Un vaste plan d’investissements publics dans l’énergie, les transports, le numérique et les soins de santé

« Nous pouvons décider de mobiliser des fonds publics pour servir les intérêts de géants privés et faire confiance aux forces du marché. Cette option est privilégiée par pratiquement toutes les familles politiques, y compris la plupart des partis écologistes, dans des variantes plus ou moins diverses et avec plus ou moins de pilotage. Ou nous décidons d’investir nous-mêmes en tant que pouvoirs publics, d’imposer nos propres objectifs et de créer des emplois durables », explique Peter Mertens dans Ils nous ont oubliés.
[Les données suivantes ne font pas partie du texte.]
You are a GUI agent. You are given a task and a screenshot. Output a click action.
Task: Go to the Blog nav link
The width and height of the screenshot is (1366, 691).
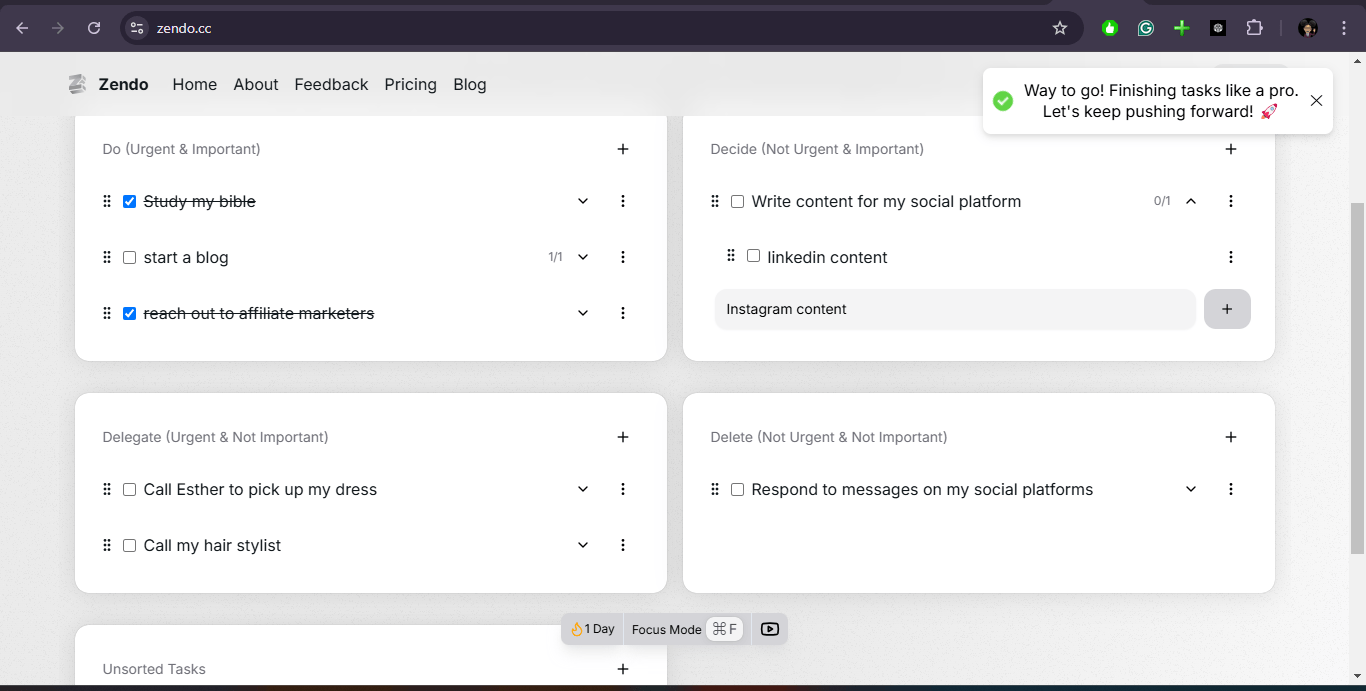tap(469, 85)
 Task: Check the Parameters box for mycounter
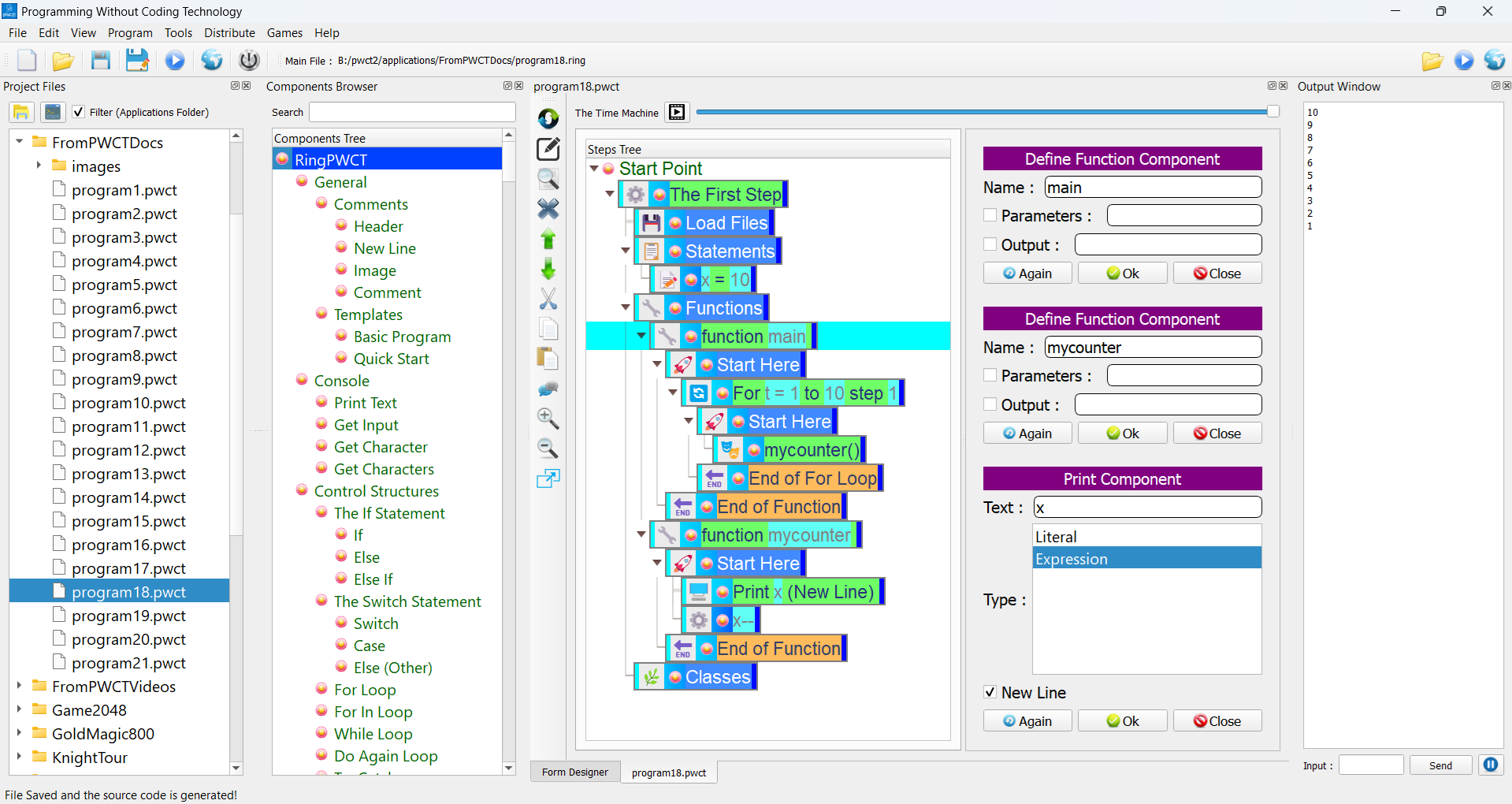point(990,375)
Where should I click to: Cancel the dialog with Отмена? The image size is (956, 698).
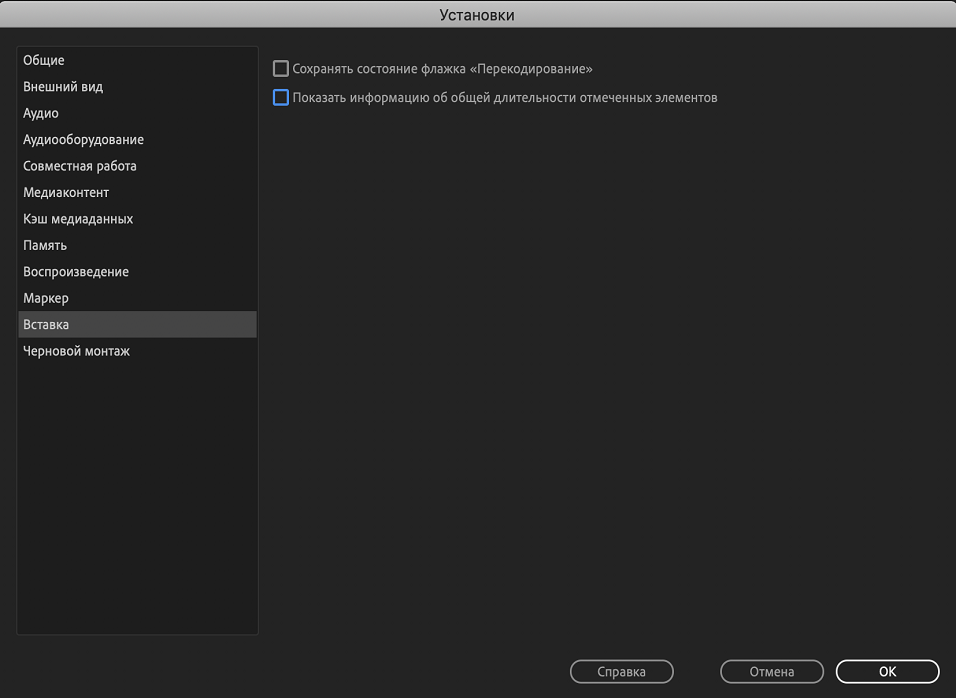[x=771, y=672]
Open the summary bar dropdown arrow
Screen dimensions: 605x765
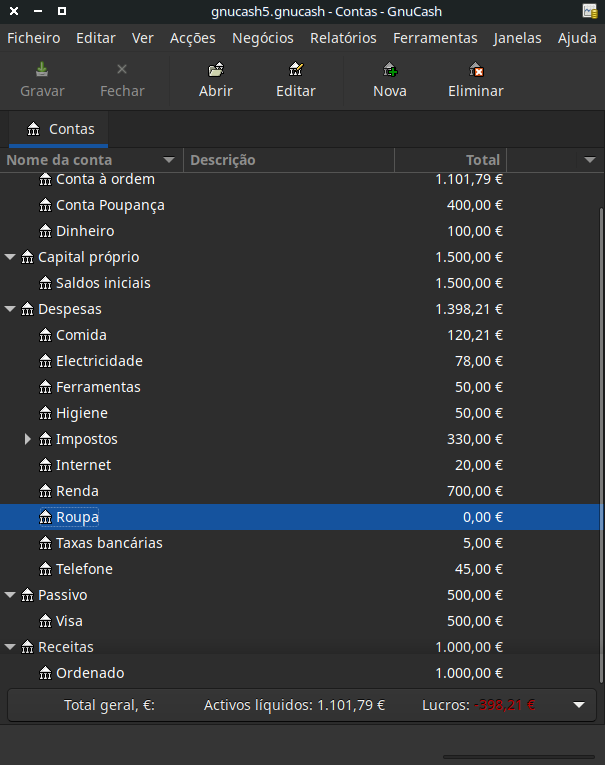pos(579,705)
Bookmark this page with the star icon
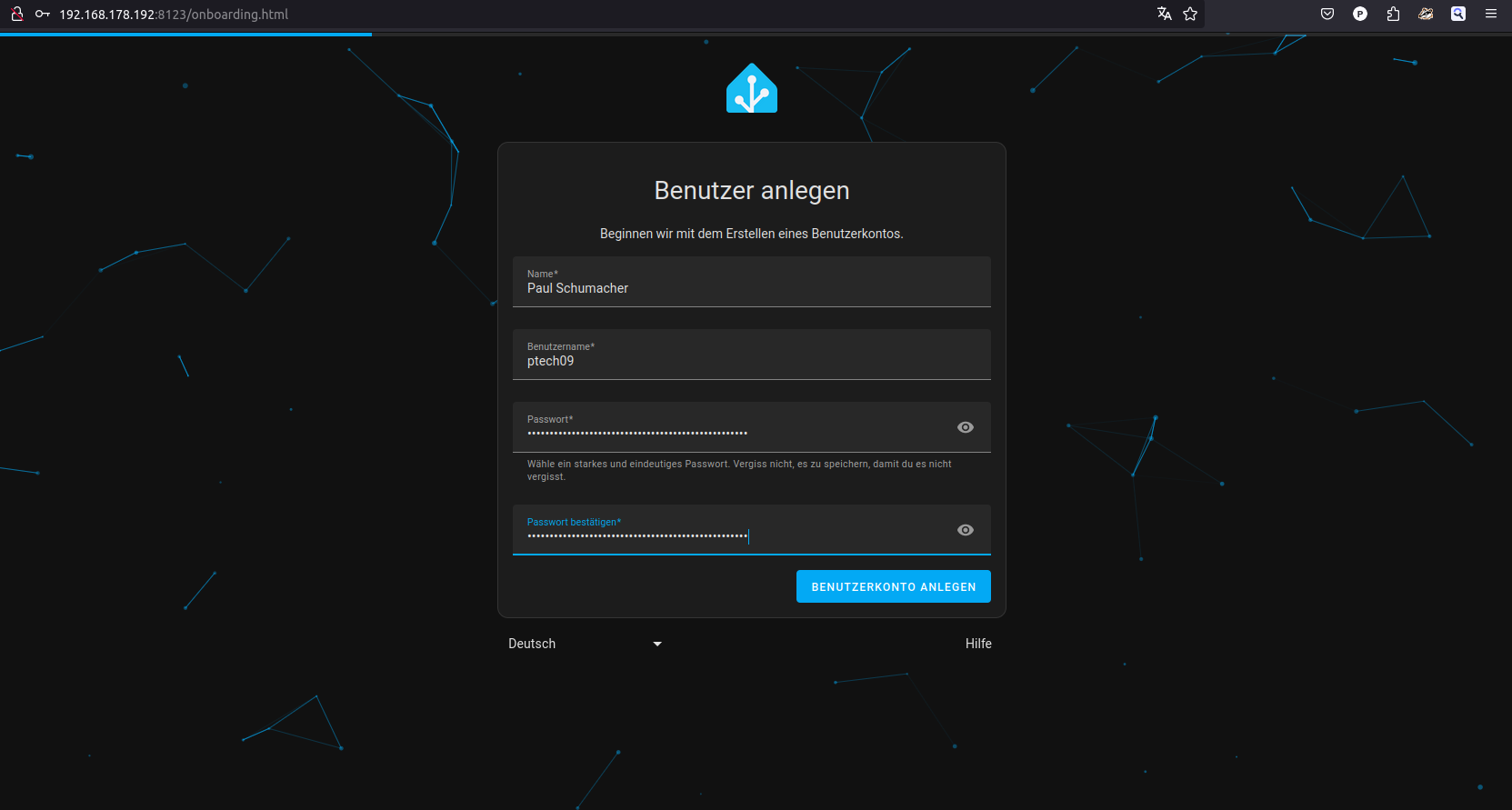Screen dimensions: 1512x810 1190,14
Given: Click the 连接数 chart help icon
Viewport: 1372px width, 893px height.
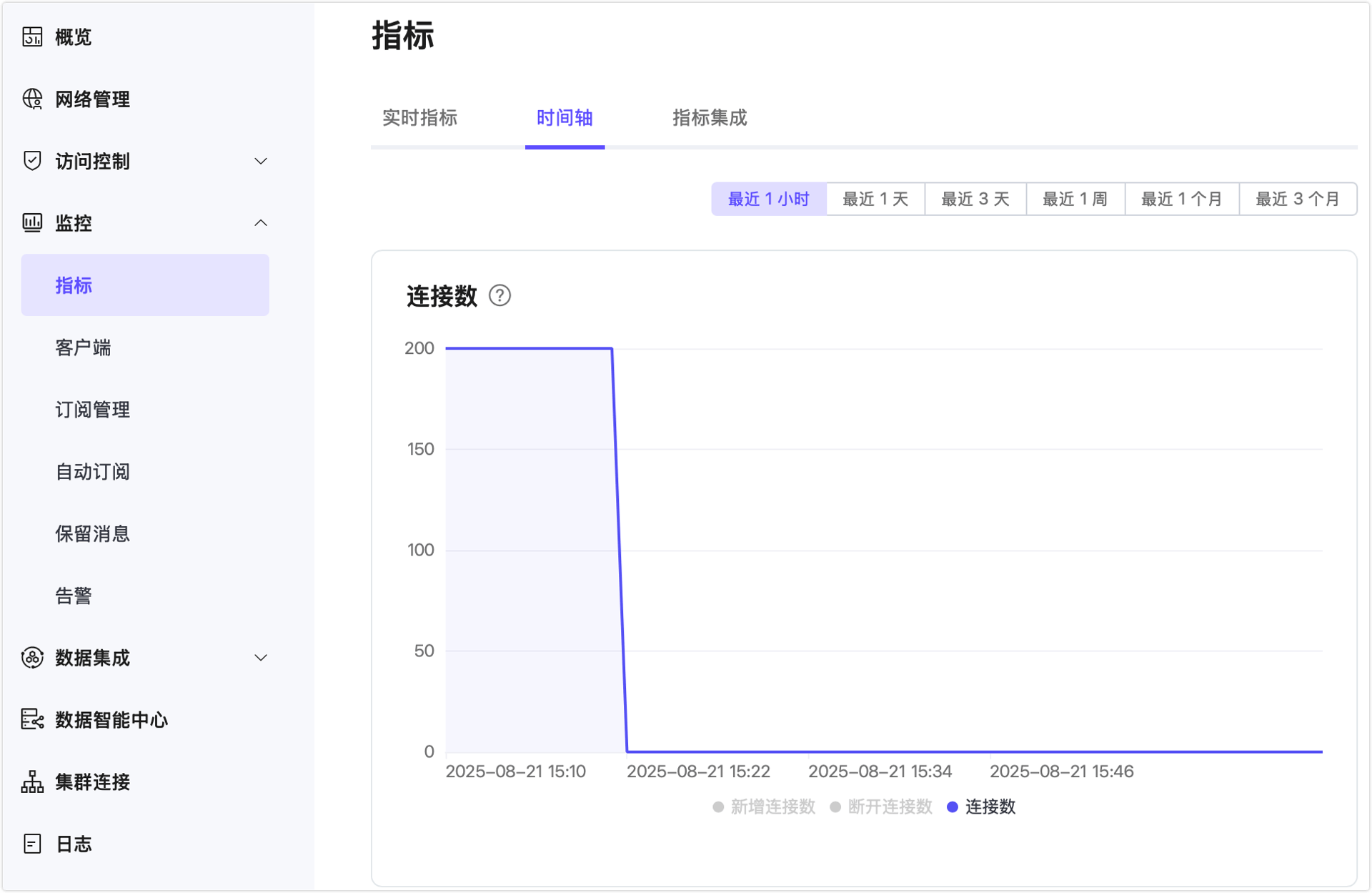Looking at the screenshot, I should 500,296.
C’est ce deuxième choix qui est pris par la gauche authentique avec son plan Prométhée, développé dans Ils nous ont oubliés : un vaste plan d’investissements publics dans l’énergie, les transports, le numérique et les soins de santé.

Qui développent de nouvelles activités économiques alimentées par une dynamique propre : des entreprises spécialisées en énergies renouvelables, isolation et transports publics, des entreprises pour l’assistance sociale et les soins, etc. Autant d’activités qui ne peuvent être délocalisées et susceptibles de créer des centaines de milliers de nouveaux emplois.

C’est une toute autre perspective que celle d’un État père Noël des plus puissants dont les cadeaux seront financés par le monde du travail.